In a detailed speech in December 2018, Brainard warned that her concern over regulatory changes stems from observations over past U.S. recessions being triggered by excessive risk-taking. Her argument: that as the economy inches toward its longest recovery on record, regulators need to be careful.
“At a time when cyclical pressures have been building and bank profitability has been strong, it might be prudent to ask large banking organizations to fortify their capital buffers, which could subsequently be released if conditions warrant,” Brainard said.
‘A range of perspectives’
On monetary policy, the story is different. The Fed board rarely sees dissent.
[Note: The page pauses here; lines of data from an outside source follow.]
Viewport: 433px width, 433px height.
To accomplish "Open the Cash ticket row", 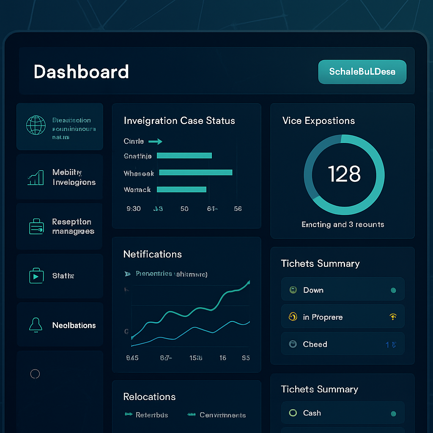I will tap(343, 413).
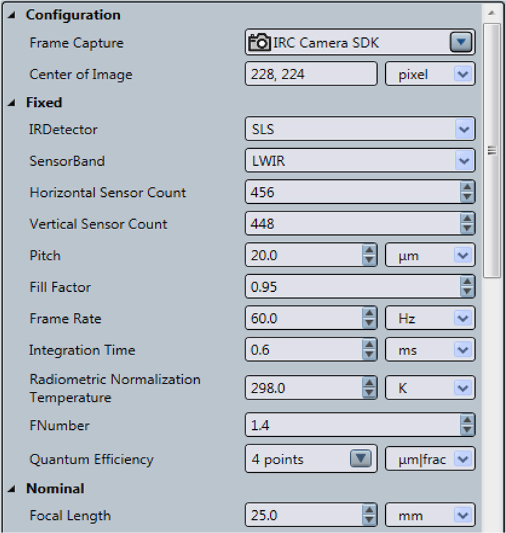Decrease the Vertical Sensor Count value
This screenshot has width=506, height=533.
(467, 229)
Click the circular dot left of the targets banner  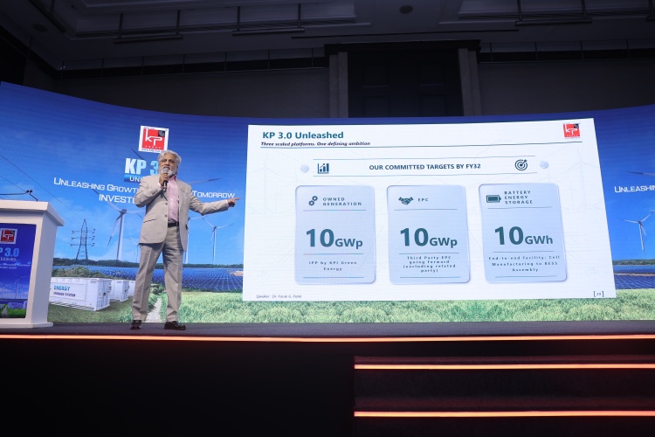click(305, 168)
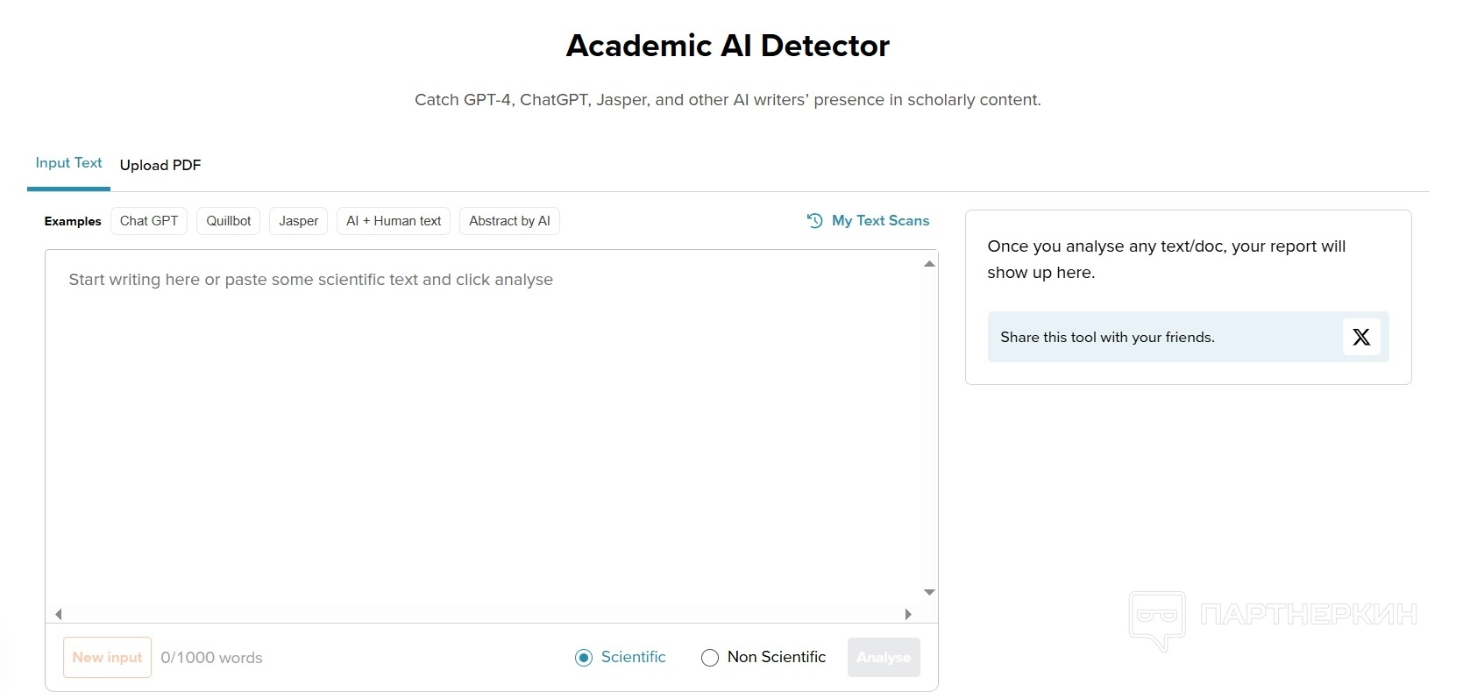
Task: Click the X (Twitter) share icon
Action: [1360, 337]
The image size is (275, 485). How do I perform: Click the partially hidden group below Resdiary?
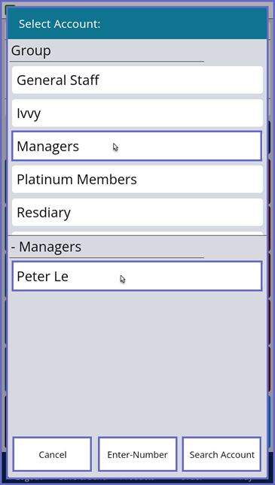pos(137,233)
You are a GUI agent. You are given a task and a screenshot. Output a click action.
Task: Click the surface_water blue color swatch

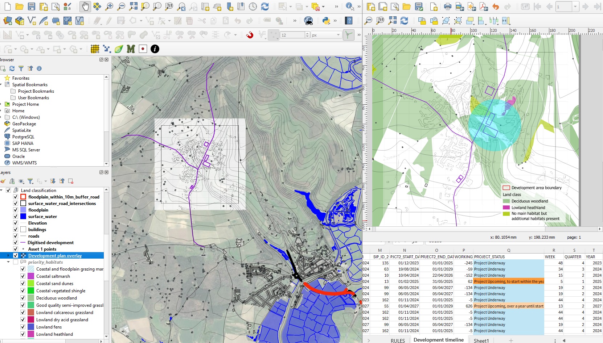click(23, 217)
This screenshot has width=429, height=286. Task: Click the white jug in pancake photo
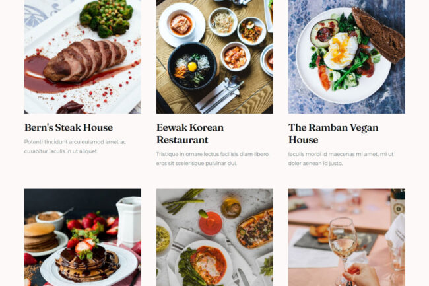128,221
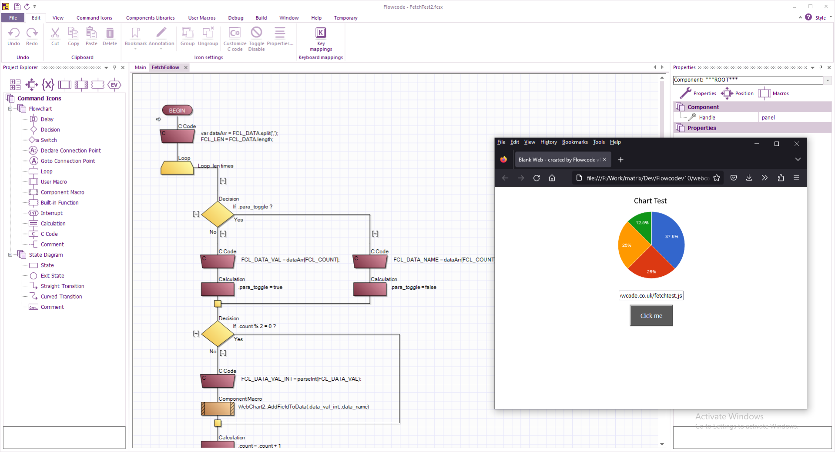Screen dimensions: 835x452
Task: Open the Components Libraries ribbon tab
Action: pyautogui.click(x=150, y=18)
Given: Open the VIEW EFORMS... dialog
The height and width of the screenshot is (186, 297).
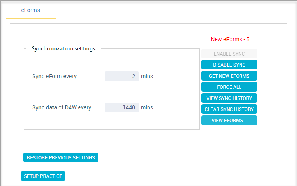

Fed Chair Jerome Powell recently told “60 Minutes” that he sees a “range of perspectives” from the twelve federal reserve bank districts that make up the Federal Reserve System.
“You want to hear disagreement around issues before you make a decision,” Powell said. “I think mistakes get made when everyone agrees and no one tries to explain why the decision is incorrect.”
Yet under Powell’s watch, no Fed governor has ever dissented on a Federal Open Market Committee decision. Dissent also never occurred under his predecessor Janet Yellen, nor did it ever happen under her predecessor Ben Bernanke.
The last time a Fed governor dissented was in September of 2005, when Mark Olson disagreed with the Alan Greenspan-led decision to raise interest rates. Olson preferred to wait on changing the benchmark rate until after the economic effects of Hurricane Katrina were clear.
Since then, the FOMC has faced occasional dissent from a reserve bank president, but the Fed governors have never broken their voting bloc. President Donald Trump, frustrated with the Fed’s decisions to raise rates in 2018, hopes to disrupt that by adding Moore and Cain to the Fed board.
Moore, who served as economic adviser to the 2016 Trump campaign, suggested cutting interest rates by 50 basis points. Cain, who heads a political action committee supporting Trump, once suggested that the Fed uses monetary policy to “manipulate” the economy and advocated for bringing back the gold standard.
The prospect of shaking up the Fed consensus has some Republican senators excited. Ben Sasse of Nebraska told The Wall Street Journal that Moore’s nomination “has thrown the card-carrying members of the Beltway establishment into a tizzy, and that says little about Steve and his belief in American ingenuity, but a lot about central planners’ devotion to groupthink.”
John Soroushian, a senior policy analyst at the Bipartisan Policy Center, told Yahoo Finance that having a diversity of opinion is welcome as long as it does not taint the independence of the central bank. Still, the administration’s choices on Fed nominees are extremely influential to the leaning of Fed policies — on monetary policy but especially on the regulatory front.
“Having more members who support more deregulation would help further push the boundary of deregulation,” Soroushian said.
On regulation, Moore has confused the Volcker rule for a monetary policy rule on commodity pricing that may have never existed, and Cain’s 2012 bid for president aspired to “get government off the backs of the banks.” A Fed board with Moore and Cain could present a whole new challenge for Brainard, the lone dissenter.